# Eight-week old photos of my angoras. Color names?



## DianeS (Mar 6, 2011)

My French Angora kits that were fostered by another rabbitry are now HOME! I'm so happy. Hand raising them for two days was hard, and I was sure some would not make it. Two foster moms took them in, and all eight kits made it. 

They are eight weeks old now, all were weaned over the last two weeks, and now they're home. 

Here are photos - help me with what to call their colors, please. 

These two are both a beautiful light grey. All over their bodies and heads is the same color. 

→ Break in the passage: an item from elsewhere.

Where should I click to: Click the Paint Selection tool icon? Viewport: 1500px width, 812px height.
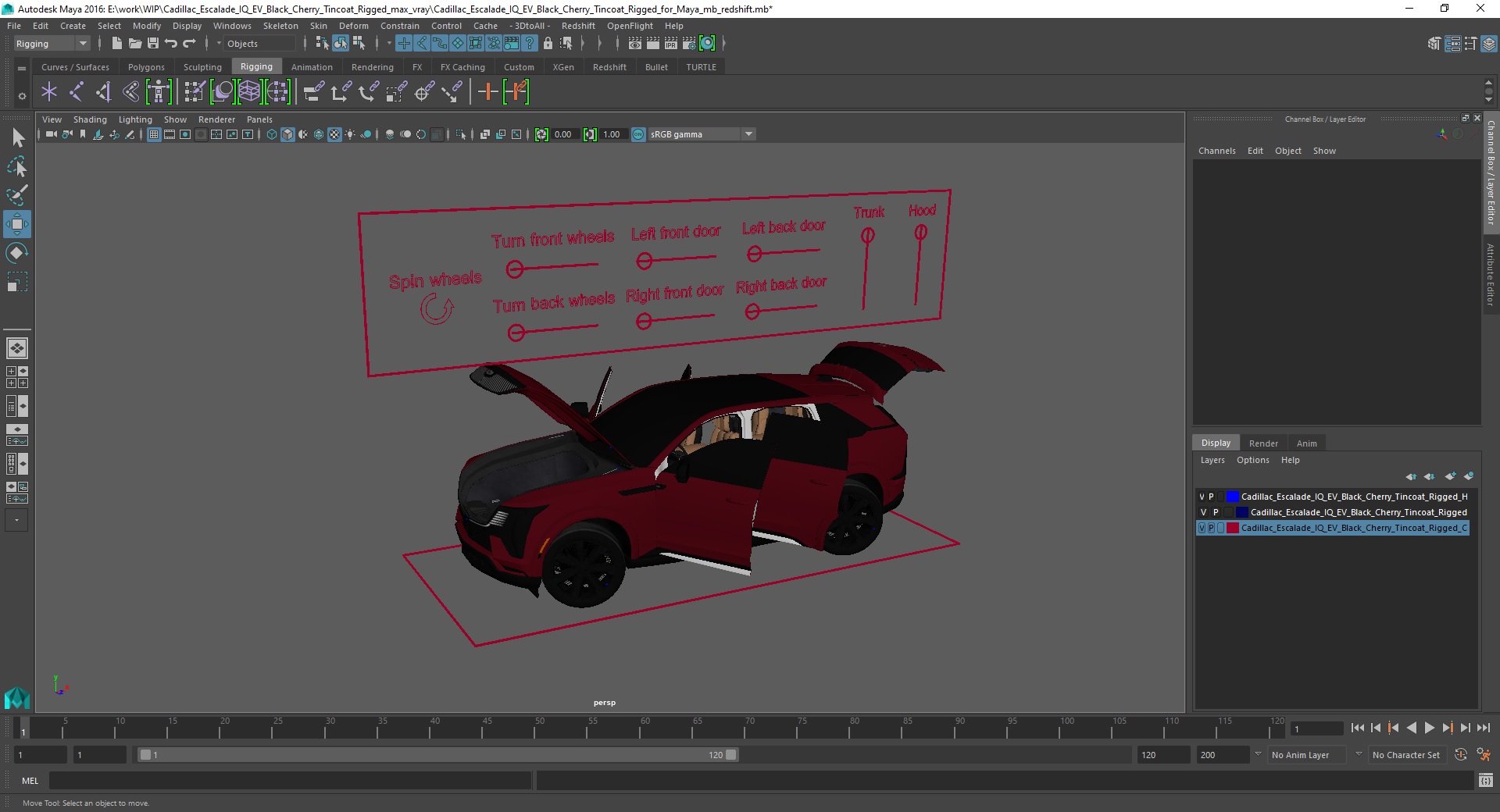click(16, 195)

These two are the same grey on their bodies, with much darker faces and ears. (The top one is true color, the bottom one is a bit washed out with the flash.) One face is very dark grey, the other is actually black. These two were the first to get wool, and defiantely have the most wool. 









This one just might be "chocolate". There is a brown tinge to the fur that none of the other rabbits have. Is there a better word for the color? Anything else to look for before calling a color "chocolate"?





And these three are all "black". Even a newbie like me knows this color. (The flash washed out the wool color, but they are all three the same solid black in body wool and heads.) 













Since last week (when I saw them last) they have all exploded in size! At 7 weeks they were smaller than the Mini Rex rabbits of the same age. Now they are significantly larger. They're on a strange growth curve, but might end up normal Angora size. 

And I'm pleased with the wool they all have. Fluffy, long, kinked, and wonderfully soft. The volume of it seems nice, but I don't know for sure yet since I lack experience in knowing that. 

So what do I call their colors?


----------



## tortoise (Mar 7, 2011)

I don't get these colors in my rabbits, so I am guessing.  

I think the first 2 are "Pearl".  Once the wool comes in, the body color will appear much lighter.

The second 2 might be "Smoke Pearl".   

The "chocolate" definitely does not look chocolate to me.  I think it is a "Seal"?

Do any of them have agouti?  If you blow into the hair and/or wool, do you see rings or bands of colors?


----------



## dbunni (Mar 7, 2011)

I don't think the pictures do justice ... the colors now do not coordinate with what you had in the earlier pictures of them.  The best way to figure color is in the earlier days before the wool pattern comes in.  That is why the body's are lighter ..  Please remove the word "gray" from your vocabulary and replace it with blue.  There is not a gray color in the angora breeds.  

We go ... black to blue ... chocolate to lilac on solids.  Black is black ... remember look at the face, not the wooled areas.  Blue is what you are thinking of as gray.  Can be various shades, but none with another tint.  Chocolate is a brownish.  Lilac is a soft to medium blue with a brownish tint.

that being said ... the top 2 are Lilac.  Yes, you have a chocolate, and blacks to follow.  The real question are the 2 in the middle.  If they are showing blue tones on the head, they probably are blues.  It can be various shades.  I have had real dark to soft blues.  I'm not seeing any agouti pattern suggestions, so that is out (inside ears, around nose & eyes, different color belly).  And they are not torts because the body is the wrong color.  so ... probably blues.  

Hope this helps ... Cute babies ... nice coats!


----------



## DianeS (Mar 7, 2011)

Thank you both!

I agree with dbunni on the lack of agouti. I've had agouti explained to me with an example in person, so I think I can ID agouti all right. And I don't see it in any of these kits. 

So two lilac, one chocolate, three black, and two not-yet-identified.

I know the colors don't match the photos I took in earlier weeks, but these are the most accurate (I believe). I had the rabbits in front of me when I uploaded this set of pictures, and I could retake the ones that did not look like they matched the real rabbits; and I didn't have that before. 

In a few days I ought to be able to take the two middle ones outside and take pictures in sunlight, without flash, which might help. 

Do you know - is there a way to judge the quantity of their wool while it is on the rabbit, without having the experience of touching an angora that has a good quantity of wool?


----------